Batılı kuramcıların değişim teorilerinin bilimsel bulgudan ziyade ideolojik
maslahatlarına hizmet ettiği aşikârdır. Bu sebeple Müslümanların değişim
olgusunu ve vakıasını, doğru esaslar üzerine -yani İslam Akidesini esas alarak-
kurgulaması kaçınılmazdır. Müslümanlar için değişim konusu son derece önemli ve
hayati bir konudur. Değişim düşüncesi hiç şüphesiz İslam’ın özünde aranması
gereken bir olgudur. Allah Rasulü’nün toplumun değişimi için izlemiş olduğu
metot dakik bir şekilde incelenmelidir. Toplumun, insanın ve aklın
tanımları vakıasına mutabık olarak ele alınıp “toplumsal değişimin” merkezine
ilerlemeci anlayıştan ziyade İslam Akidesi yerleştirilmelidir. Misal Batı’nın “toplum”

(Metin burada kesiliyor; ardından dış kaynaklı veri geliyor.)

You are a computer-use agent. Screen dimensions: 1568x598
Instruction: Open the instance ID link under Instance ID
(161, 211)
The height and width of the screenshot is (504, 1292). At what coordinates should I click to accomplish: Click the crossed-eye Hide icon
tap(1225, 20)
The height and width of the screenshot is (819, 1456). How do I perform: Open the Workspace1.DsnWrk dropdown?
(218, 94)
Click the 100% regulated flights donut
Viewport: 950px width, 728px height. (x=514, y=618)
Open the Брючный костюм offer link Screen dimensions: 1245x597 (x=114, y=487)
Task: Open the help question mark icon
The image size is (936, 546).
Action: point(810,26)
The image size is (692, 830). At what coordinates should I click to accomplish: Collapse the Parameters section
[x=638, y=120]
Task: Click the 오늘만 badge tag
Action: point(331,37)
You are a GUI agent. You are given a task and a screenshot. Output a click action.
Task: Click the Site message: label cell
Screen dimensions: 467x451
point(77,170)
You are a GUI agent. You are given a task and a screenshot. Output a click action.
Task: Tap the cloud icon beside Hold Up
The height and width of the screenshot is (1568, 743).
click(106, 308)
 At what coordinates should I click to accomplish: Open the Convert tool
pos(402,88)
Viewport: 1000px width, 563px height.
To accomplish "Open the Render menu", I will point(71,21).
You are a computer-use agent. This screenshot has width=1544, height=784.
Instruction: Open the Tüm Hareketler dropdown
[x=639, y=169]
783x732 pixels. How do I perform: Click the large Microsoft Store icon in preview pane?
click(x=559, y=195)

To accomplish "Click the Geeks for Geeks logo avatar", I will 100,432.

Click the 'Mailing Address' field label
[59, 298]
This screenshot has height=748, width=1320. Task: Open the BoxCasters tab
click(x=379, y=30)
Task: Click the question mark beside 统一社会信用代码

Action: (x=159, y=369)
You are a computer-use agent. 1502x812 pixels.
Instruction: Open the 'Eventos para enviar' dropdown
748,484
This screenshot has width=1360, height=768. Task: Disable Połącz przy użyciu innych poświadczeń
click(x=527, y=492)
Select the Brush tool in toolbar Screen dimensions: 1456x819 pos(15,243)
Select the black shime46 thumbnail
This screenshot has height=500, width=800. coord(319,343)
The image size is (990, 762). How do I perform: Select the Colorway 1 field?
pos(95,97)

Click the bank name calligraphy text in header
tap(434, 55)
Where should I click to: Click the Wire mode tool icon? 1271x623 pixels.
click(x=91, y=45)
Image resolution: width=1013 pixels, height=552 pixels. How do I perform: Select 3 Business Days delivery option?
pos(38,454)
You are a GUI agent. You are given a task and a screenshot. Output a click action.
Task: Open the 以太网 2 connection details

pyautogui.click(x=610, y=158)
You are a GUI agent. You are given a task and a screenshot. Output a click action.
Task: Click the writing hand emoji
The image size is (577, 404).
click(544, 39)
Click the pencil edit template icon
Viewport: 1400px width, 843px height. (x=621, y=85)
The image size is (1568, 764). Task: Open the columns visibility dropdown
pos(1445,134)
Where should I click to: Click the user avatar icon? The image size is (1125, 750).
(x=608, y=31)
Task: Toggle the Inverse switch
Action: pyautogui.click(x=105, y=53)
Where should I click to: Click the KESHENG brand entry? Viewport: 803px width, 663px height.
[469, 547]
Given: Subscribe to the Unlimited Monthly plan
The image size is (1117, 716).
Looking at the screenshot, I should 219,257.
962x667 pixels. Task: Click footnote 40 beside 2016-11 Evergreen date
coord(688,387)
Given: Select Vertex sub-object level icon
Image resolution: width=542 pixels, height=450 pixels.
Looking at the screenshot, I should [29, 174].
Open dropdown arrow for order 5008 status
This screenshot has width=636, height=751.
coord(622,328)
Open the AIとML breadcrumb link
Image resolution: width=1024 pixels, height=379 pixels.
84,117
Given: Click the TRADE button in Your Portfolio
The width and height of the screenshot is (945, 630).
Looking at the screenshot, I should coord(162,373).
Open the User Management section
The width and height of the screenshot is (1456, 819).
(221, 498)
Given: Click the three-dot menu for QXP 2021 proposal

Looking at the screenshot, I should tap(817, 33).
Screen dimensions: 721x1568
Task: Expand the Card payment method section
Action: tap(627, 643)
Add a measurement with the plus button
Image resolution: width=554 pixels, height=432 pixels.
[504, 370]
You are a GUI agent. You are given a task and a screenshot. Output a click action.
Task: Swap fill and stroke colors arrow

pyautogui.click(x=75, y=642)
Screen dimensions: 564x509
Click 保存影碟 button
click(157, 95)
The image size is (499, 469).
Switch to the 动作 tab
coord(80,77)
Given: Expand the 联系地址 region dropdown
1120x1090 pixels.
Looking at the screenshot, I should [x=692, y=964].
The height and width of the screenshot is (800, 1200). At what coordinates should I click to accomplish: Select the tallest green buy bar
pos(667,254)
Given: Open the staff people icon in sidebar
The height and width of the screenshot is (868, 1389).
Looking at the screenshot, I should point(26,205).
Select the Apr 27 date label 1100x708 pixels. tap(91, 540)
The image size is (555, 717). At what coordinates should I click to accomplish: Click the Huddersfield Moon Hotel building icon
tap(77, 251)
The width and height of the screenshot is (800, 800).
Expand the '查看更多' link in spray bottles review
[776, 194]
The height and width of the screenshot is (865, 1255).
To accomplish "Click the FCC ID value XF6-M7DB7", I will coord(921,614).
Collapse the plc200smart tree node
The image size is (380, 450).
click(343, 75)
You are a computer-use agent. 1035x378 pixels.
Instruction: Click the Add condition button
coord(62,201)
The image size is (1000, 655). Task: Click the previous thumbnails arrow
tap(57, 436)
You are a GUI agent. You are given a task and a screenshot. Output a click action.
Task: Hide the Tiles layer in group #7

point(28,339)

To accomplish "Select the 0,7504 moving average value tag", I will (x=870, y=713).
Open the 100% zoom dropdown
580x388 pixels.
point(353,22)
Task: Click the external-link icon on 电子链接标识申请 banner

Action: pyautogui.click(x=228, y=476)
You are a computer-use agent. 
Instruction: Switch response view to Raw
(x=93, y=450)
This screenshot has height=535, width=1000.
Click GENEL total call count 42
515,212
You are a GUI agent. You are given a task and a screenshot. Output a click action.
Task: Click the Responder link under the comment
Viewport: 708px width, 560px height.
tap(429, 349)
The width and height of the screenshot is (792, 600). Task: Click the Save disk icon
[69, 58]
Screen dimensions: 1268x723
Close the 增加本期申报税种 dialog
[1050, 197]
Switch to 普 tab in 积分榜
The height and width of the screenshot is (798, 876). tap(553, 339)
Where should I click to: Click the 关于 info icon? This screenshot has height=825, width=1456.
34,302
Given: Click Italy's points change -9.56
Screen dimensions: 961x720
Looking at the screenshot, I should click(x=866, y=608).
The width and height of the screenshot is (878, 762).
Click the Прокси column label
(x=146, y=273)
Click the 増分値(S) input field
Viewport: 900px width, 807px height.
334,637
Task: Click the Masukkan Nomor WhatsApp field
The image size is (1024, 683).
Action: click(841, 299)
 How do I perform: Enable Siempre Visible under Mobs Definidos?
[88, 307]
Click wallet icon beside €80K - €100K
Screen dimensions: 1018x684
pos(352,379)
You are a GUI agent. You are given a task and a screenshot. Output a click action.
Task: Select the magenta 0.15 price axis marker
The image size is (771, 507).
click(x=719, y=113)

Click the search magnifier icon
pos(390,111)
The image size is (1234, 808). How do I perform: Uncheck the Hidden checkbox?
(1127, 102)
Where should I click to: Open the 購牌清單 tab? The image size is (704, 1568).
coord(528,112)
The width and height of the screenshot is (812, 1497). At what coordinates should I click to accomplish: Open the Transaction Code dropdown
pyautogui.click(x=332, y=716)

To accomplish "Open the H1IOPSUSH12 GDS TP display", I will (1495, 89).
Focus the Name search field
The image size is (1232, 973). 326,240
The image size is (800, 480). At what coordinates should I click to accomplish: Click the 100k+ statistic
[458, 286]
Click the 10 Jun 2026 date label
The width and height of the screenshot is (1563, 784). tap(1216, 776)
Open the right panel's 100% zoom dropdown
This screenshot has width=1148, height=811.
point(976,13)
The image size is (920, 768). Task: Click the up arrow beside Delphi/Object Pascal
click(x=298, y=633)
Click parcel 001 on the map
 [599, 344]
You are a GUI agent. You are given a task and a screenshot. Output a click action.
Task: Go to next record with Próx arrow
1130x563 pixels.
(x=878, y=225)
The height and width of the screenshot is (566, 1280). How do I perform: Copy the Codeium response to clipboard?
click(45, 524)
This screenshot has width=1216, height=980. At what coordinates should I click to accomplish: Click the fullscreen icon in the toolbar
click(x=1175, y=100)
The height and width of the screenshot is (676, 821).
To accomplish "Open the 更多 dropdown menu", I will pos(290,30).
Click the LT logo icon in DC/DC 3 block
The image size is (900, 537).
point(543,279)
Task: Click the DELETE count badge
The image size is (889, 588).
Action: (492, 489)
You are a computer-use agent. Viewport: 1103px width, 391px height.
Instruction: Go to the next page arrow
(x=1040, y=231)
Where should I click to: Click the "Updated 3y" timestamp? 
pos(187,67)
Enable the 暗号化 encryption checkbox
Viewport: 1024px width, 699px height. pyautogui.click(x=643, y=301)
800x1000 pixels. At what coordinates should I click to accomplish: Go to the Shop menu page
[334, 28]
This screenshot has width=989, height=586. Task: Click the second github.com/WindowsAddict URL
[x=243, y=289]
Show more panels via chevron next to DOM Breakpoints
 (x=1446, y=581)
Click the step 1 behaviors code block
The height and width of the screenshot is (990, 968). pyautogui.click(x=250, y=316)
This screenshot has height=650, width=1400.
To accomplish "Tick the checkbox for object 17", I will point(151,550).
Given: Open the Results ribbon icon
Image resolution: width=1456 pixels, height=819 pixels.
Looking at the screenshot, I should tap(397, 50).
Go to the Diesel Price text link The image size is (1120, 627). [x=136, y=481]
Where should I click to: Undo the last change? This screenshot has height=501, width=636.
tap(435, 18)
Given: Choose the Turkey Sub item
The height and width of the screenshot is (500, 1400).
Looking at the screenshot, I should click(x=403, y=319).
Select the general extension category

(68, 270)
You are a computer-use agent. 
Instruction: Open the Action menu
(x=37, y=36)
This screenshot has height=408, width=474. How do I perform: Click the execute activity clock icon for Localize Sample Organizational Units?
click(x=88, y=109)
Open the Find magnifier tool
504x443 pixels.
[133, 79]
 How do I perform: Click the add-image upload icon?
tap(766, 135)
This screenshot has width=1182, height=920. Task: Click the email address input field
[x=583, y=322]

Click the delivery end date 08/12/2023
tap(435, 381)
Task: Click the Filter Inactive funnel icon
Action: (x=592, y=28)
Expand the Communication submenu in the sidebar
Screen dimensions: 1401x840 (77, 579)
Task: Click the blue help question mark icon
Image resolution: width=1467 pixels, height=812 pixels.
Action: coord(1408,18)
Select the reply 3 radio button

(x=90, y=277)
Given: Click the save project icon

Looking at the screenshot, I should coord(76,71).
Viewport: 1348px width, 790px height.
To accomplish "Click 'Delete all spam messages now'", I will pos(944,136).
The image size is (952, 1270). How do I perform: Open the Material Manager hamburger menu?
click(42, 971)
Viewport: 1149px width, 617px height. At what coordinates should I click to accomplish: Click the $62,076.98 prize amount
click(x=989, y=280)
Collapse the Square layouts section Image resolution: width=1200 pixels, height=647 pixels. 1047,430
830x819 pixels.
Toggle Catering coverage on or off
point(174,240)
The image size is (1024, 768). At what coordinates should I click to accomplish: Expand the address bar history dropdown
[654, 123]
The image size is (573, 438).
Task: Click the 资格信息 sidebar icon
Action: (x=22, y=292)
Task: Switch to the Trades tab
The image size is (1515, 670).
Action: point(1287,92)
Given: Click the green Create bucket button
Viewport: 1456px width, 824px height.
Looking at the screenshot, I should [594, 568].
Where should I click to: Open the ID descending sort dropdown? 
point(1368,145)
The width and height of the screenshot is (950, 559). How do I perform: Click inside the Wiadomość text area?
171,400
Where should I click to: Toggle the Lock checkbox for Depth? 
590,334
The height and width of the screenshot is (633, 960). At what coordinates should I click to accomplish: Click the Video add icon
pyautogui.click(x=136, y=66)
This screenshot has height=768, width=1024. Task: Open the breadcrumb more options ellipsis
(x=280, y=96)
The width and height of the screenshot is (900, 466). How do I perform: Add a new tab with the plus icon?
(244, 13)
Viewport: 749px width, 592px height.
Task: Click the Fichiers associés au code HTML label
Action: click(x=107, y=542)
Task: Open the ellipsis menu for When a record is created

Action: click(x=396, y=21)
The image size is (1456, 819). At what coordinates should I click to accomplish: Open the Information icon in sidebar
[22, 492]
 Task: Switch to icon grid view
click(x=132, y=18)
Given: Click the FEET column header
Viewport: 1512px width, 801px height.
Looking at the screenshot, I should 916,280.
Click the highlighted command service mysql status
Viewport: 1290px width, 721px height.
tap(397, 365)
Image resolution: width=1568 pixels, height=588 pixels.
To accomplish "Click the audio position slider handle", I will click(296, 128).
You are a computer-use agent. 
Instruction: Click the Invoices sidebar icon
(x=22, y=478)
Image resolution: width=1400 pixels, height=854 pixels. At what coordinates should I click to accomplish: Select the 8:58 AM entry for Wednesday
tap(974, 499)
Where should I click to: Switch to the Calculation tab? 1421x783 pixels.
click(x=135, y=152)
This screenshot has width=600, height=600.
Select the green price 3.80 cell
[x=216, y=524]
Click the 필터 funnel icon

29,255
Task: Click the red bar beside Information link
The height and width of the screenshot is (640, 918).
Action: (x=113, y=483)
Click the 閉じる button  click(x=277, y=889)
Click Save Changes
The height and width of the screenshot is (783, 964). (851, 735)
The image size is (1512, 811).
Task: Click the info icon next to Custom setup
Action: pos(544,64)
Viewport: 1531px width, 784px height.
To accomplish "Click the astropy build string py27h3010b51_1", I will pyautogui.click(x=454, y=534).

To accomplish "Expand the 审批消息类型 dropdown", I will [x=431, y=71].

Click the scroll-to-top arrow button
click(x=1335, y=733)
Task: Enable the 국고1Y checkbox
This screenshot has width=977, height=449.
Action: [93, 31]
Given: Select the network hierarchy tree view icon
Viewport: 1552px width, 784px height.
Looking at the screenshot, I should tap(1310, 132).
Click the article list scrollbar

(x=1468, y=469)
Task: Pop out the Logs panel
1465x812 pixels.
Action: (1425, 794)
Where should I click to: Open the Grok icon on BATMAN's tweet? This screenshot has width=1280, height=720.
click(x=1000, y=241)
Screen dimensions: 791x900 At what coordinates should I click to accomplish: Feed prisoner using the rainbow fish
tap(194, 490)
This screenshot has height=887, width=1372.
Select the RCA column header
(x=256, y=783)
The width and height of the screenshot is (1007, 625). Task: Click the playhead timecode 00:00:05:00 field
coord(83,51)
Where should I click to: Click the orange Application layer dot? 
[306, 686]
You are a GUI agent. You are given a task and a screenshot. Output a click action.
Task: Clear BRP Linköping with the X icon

tanımı üzerinde kısa bir mütalaa yaptığımızda bu tanımın, vakıaya mutabık
olmayan bir tanım olduğunu görebiliriz. “Fertlerin bir araya gelmesi ile
toplum oluşur” ifadesi, toplum için eksik bir tanımlamadır. Çünkü fertlerin
bir araya gelmesi ile sadece “topluluk” oluşur. Toplumu, topluluktan ayıran en
önemli özellik sürekli ilişkilerdir. İlişkilerin sürekliğini sağlayan nizam, fikir
ve duygu birlikteliği, toplumu oluşturur. İlişkiler/alakalar sürekli değil ise
sadece bir takım duygu, fikir, maslahat vb. unsurlar için bir araya gelip sonra
ayrılıyorlarsa onlara “toplum” denmez ancak “topluluk” denir. Âlimlerin “Dâru’l-İslâm”
tanımları da bu tanıma mutabık mefhumlar içermektedir. Toplumun değişimi ile
alakalı her tanım, İslami bakış açısı ile ele alınıp sahih bir şekilde ortaya
konulmalıdır. Aksi takdirde Müslümanların Batılı değişim kuramcılardan
öykünerek oluşturduğu değişim reçeteleri, toplumsal ifsada sebep olacaktır.
“Canımı gücü ve kudretiyle elinde
tutan Allah’a yemin ederim ki, ya iyilikleri (İslam’ı) emreder ve kötülüklerden
(Batıl fikirleri) nehyedersiniz, ya da Allah Kendi katından yakın zamanda
üzerinize bir azap (toplumsal bozulma) gönderir. Sonra Allah’a yalvarıp dua
edersiniz ama duanız kabul edilmez.”[1]
Özetle; Batılı kuramcıların parçacı değişim teorilerinden öykünerek
toplumsal değişimin, partilerin, iktidarların ve kurumların değişiminde
aranması ya da fertlerin değişimi ile ilişkilendirilmesi, açık bir yanılgıdır.
Müslümanın aynı delikten defalarca ısırılmasıdır. İslami bir değişimin
oluşmasını geciktirmektir. Değişimin esaslarını ve metodunu Batılı değişim
kuramcılarından almak ya da mevcut bozuk vakıadan değişimi kurgulamak bariz bir
hatadır. Allah’a, Rasulü’ne ve İslâm ümmetine apaçık ihanettir. Müslümanlar
için toplumsal değişim düşüncesi, Allah Rasulü SallAllahu Aleyhi ve
Sellem’in sireti ve değişim metodundan istinbat edilmelidir. O
SallAllahu Aleyhi ve Sellem’in vahiyle belirlenmiş minhacı/metodu önümüzde
iken Batılı kuramcıların değişim fikirlerinden etkilenmek, metot aramak ancak
ve ancak haktan uzaklaşmak, dosdoğru yoldan sapmaktır.